19.2.2.3 does not have open wounds".

A review of the Infection Control program for the facility revealed the program had not been approved by the Governing Body since 2015. The infection Control program had not been updated.


Staff #2 and staff #1 were not familiar with their hospitals policy and had not followed the policy. Staff #1 and #2 had not educated there staff on the above mentioned policy. Both staff #2 and staff #3 indicated there "should be" a physician's order for isolation. Staff #1 confirmed they did not have a clear method of determining isolation and who would be co-habitated when infections were present that required isolation. Staff #1, #2, and #3 were made aware their Infection Control Plan had not been approved by the Governing Body since 2015.

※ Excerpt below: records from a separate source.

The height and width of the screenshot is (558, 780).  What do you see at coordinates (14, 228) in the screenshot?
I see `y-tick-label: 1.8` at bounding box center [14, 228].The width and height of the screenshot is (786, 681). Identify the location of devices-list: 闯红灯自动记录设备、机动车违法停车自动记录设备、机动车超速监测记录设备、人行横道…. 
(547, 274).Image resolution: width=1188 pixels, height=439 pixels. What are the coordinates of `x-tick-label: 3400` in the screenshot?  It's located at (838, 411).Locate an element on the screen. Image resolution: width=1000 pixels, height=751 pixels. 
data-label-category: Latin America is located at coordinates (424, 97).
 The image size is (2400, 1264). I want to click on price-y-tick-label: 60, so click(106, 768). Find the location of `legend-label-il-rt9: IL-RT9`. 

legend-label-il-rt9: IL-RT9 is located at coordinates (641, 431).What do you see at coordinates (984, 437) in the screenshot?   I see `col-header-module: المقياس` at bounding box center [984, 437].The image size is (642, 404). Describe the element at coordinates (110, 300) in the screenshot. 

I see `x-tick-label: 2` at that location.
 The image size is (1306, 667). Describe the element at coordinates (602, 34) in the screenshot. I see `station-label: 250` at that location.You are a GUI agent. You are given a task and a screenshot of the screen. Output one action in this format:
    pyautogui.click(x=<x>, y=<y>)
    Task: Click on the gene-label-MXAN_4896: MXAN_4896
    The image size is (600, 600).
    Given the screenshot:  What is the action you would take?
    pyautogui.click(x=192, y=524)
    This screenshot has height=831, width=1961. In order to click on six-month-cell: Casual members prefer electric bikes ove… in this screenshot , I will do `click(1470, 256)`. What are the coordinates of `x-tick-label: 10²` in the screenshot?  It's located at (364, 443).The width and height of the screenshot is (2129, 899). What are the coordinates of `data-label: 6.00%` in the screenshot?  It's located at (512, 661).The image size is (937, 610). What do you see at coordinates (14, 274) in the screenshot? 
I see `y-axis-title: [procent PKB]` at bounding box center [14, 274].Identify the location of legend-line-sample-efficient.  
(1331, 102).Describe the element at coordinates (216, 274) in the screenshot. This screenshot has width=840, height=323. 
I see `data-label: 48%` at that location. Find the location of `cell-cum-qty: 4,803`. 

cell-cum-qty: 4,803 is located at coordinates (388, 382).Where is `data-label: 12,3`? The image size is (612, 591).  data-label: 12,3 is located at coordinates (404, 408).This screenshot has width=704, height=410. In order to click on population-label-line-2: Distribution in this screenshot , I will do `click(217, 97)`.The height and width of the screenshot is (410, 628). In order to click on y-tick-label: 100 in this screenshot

Patient #10, in an already immuno-compromised condition, had an open wound, IV access, and co-morbidities that had the likelihood to place this patient at risk of re-infection when she was co-habited with pt #11.

The hospitals leadership demonstrated a lack of knowledge related to the hospitals Infection Control Plan, as well as, policies and procedures. The nursing department demonstrated a lack of initiative in advocating for patient health and safety.


This deficient practice posed an Immediate Jeopardy to patient health and safety, and placed all patients at risk for the likelihood of harm, serious injury, and possibly subsequently death.